- _WORK ORDER 1_: How many people does the avocado boats recipe serve?
- _WORK ORDER 2_: In the avocado boats recipe, list every ingredient placed into the avocado halves during the assembly steps.
- _WORK ORDER 3_: Carry on the avocado boats recipe from its final line.

The Art of Intuitive Eating
Our lives,
so seemingly small,
ripple out
to the whole universe
as tiny whispers
like the sounds
of butterfly wings,
and the clear voice
of the living truth.
Island Girl: Avocado Boats
We made these delicious avocado boats for dinner after a perfect island day. Sweet raw corn was teamed with fresh tomatoes and chives from the garden, green onions, zucchini, red bell pepper, and avocado. A squeeze of lime juice, and a sprinkle of salt and pepper completed this easy summer meal that was impressive enough to serve when company comes!

Avocado Boats Ingredients: Serves 2
1 large avocado
1 tomato
1 ear white corn
3-4 tablespoons red bell pepper, diced
1/3 cup zucchini "pasta" (or grated zucchini)
2 tablespoons green onions or chives
Juice of 1 lime
Himalayan salt, pepper, and favorite oil
Cilantro leaves for garnish

Cut avocado lengthwise. Remove pit. Leave skins on.
Slice corn kernels off the cob.
Chop tomato.
Dice the bell pepper.
Grate the zucchini (or use a Saladacco.)
Mince the green onions or chives.

Assemble with a first layer of zucchini.
Add corn, bell pepper, green onions, and the tomato.
Put any leftover corn and tomatoes around boats.
Squeeze lime juice over everything and sprinkle with a touch of salt and red or black pepper.
Garnish with a sprig of cilantro.
Drizzle with a little of your favorite oil, and dig in with a spoon.

Serve with a side dish of sunflower seed salad for a wonderfully nutritious meal!

- _DATA LISTING_:
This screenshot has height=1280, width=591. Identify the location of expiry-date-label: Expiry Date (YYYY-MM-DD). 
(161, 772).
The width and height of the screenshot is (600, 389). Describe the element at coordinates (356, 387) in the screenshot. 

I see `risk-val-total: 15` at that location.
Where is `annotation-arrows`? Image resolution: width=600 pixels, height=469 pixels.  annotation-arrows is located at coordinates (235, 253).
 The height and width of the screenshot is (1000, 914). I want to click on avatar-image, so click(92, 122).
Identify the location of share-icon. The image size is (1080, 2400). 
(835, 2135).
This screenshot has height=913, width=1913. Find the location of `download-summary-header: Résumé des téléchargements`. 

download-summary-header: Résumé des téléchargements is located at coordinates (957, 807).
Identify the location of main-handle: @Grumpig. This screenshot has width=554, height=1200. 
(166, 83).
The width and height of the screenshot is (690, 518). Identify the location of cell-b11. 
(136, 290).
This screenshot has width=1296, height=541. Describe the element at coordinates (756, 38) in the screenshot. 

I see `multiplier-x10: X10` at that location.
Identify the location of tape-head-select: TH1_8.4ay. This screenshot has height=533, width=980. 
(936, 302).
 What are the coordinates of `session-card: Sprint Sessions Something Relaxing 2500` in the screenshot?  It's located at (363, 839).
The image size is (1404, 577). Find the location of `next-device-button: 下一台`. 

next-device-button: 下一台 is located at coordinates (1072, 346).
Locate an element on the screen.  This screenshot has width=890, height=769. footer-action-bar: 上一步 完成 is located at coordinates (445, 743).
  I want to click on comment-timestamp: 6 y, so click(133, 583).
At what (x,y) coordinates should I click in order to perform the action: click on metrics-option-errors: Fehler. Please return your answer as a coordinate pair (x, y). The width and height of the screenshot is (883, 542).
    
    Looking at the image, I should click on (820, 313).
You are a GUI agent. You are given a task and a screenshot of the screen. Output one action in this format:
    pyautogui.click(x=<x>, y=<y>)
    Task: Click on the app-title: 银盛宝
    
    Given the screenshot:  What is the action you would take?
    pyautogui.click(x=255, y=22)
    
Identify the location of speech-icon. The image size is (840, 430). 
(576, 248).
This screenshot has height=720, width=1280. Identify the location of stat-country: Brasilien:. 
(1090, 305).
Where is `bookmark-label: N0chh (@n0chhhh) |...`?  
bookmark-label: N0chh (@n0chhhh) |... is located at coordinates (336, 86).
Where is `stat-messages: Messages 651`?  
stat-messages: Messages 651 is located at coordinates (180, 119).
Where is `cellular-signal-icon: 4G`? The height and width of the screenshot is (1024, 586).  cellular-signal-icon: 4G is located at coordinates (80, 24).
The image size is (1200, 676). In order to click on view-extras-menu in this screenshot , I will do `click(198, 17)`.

- _EXERCISE RESPONSE 1_: Two.

- _EXERCISE RESPONSE 2_: Zucchini, corn, bell pepper, green onions, tomato

- _EXERCISE RESPONSE 3_:
A Little Story: Island Girl

Island View It was one of those "gift days", when the soft cocoon of love wrapped around us, and the heart felt joy and happiness.

I awoke that morning feeling like an island girl. Eating locally from the land and growing our own food has made us feel like we've sprung up from the earth! After a week of cool and rainy weather that was making us wonder if fall was already here in the north, the winds shifted and rewarded us with sheer beauty—summer was back again!

It was a gentle day that started with doing chi-lel barefoot on the lawn, connecting with the earth and Gaia's healing energies. A spiritual exercise came next, and then I planted some kale and collard starts in our raised bed garden.

The air was so soft, sweet, and clean, and the sun warmed my body in an intoxicating way. I couldn't resist lingering outside to pick a pint of blackberries in the hedgerow that borders our yard. A little bird kept me company, chirping it's head off the whole time, fluttering from branch to branch. The berries yielded to my touch, and we gobbled them up for lunch. Rex's recipe: one blackberry with two blueberries. Mmmm... ambrosia!

Later, we were drawn to go the west side of the island. Rex had received an intuitive impression that the whales would be there. When we got to our favorite spot, the water in the Haro Strait had that velvety look that usually indicates that whales are near. We lay upon the earth, warmed and golden, taking in the breeze and sun, and felt utterly blessed. Yet no whales.

As we started to head home we saw a small flotilla of boats, a sure sign of orca activity. We pulled the car over and walked down a path to get a closer look. Far below us in the Strait, close to shore, a black fin emerged, and soon we were watching a small pod of orcas languidly rising and diving deep into the blue, blue waters. It was all so magical, like a dream, where time stands still.

These gulf islands are our spiritual home, a place that mirrors our hearts. We drink in the wildness like an elixir and feel such gratitude for a lifestyle that allows us to become more "islandy" with each passing year.

The Healing Feast is about:
healthful practices,
following our intuition,
& eating life-giving foods.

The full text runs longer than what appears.